This year, I ended up reading a bunch of role-playing books. To date, I haven’t really ever played a tabletop roleplaying game1. They never really were a thing in my circles when I was growing up as far as I was aware and I wasn’t really ever interested in swords and sorcery that much.

Anyway, I wasn’t totally new to them. Like many others, I had been listening to an actual play podcast, in my case The Adventure Zone. I had, a long time ago, acquired through a Humble Bundle a bunch of Pathfinder2 books and had read them a bit. They did little to change my idea of tabletop RPGs being a bit complicated and limited to fantasy. However, I then randomly a Polygon review of Ironsworn’s space-faring sequel, Starforged. This did lead me to find the surprisingly free3 Ironsworn book.

I quickly started to realize, especially after reading through Polygon’s list of their best indie tabletop RPGs of 2021 that actually I had many of these books - and so many more - on itch.io through many of their huge bundles they had done in the past few years for charity. It helped that many of these modern indie RPGs are not as heavy on rules or based on number crunching as their older, satanic panic inducing predecessors. Some of them were literally one pagers4.

Here, in a rough order of reading, my quick overview of a bunch of RPG books I ended up reading this year.

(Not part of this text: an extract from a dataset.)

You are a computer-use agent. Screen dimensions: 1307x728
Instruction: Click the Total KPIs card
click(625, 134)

Ironsworn, Powered by the Apocalypse, and SRDs

I was remotely aware of the Powered by the Apocalypse framework through The Adventure Zone’s season of playing Monster of the Week. However, what begins to quickly emerge is that the lineage of modern indie RPGs gets quickly very complicated.

Ironsworn was a pleasant introduction to this framework. Next from my library I found Escape from Dino Island, a Jurassic Park inspired one-shot, and FIST a booklet sized cold war -inspired paranormal action game that also introduced me to the OSR, or Old School Revival/Renaissance, movement. More about that movement later.

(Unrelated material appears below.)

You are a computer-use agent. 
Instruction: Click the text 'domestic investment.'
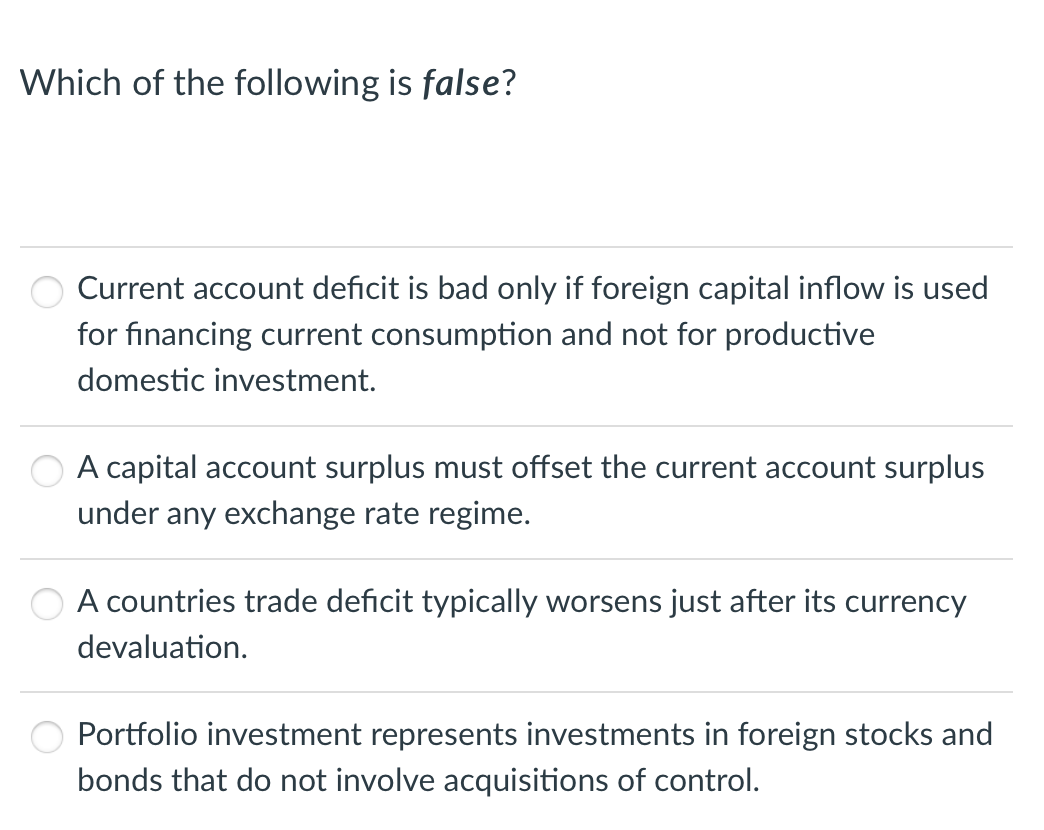[227, 380]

It didn’t take long to find Blades in the Dark5 as well. Like Ironsworn, Blades in the Dark is a well thought out, reader-friendly book with the world and batteries included. Both were really enjoyable reads for someone totally new to tabletop roleplaying games, not only did they include material on the world of the game, the complete rules of the game but also a lot of guidance on how to approach the game and how to play or run it. One thing that these games and many others wanted to make sure the players understand was that the experience was to be co-operative storytelling and both Ironsworn and Blades in the Dark warn repeatedly the game master6 not to prepare too much in advance as the story is very much in the hands of the players.

After reading either, it is much easier to understand lighter books like Escape from Dino Island which kinda assumes you have wrapped your brain around a PbtA game, not just the rules but the best practices of running such a game.

This improvisational angle seems to be a very common element in the self-standing indie RPGs and distance them from, say, D&D and Pathfinder which depend very much on their modules and Adventure Paths the players are not supposed to stray too far from away. Instead, these games demand all players to “play to find out what happens”. This shifts a lot of responsibility of the experience to the players and allows, for example, Ironsworn to be played without a game master or solo.

Another interesting aspect of these games (and FATE) is that they make the case for failing forward and success being boring. In fact, in most cases success means that you just do the thing you wanted but failing progresses your character. It is important to note that failure here doesn’t mean the opposite of success, ie. “you don’t do the thing” or “you died”, but complications or other obstacles that drive the drama of the game. In mechanical terms this means that the odds are usually against the player, however failing usually improves the players or gives a token of sorts that lets players even out the odds in the long run. Also, where as older RPGs took a lot of war gaming elements and would simulate each sword swing individually7, these games let you compress, abstract and zoom out whole battles if it makes sense for pacing or other story reasons. A whole war could be resolved with a die roll.

Blades in the Dark also introduces a flashback mechanic with the purpose of denying players plan in advance for contingencies that will never come to be and keep players in the action. These games also remind everyone that the players are competent professionals, no need to throw dice for everyday tasks. This makes these games, as their rules say, story first RPGs.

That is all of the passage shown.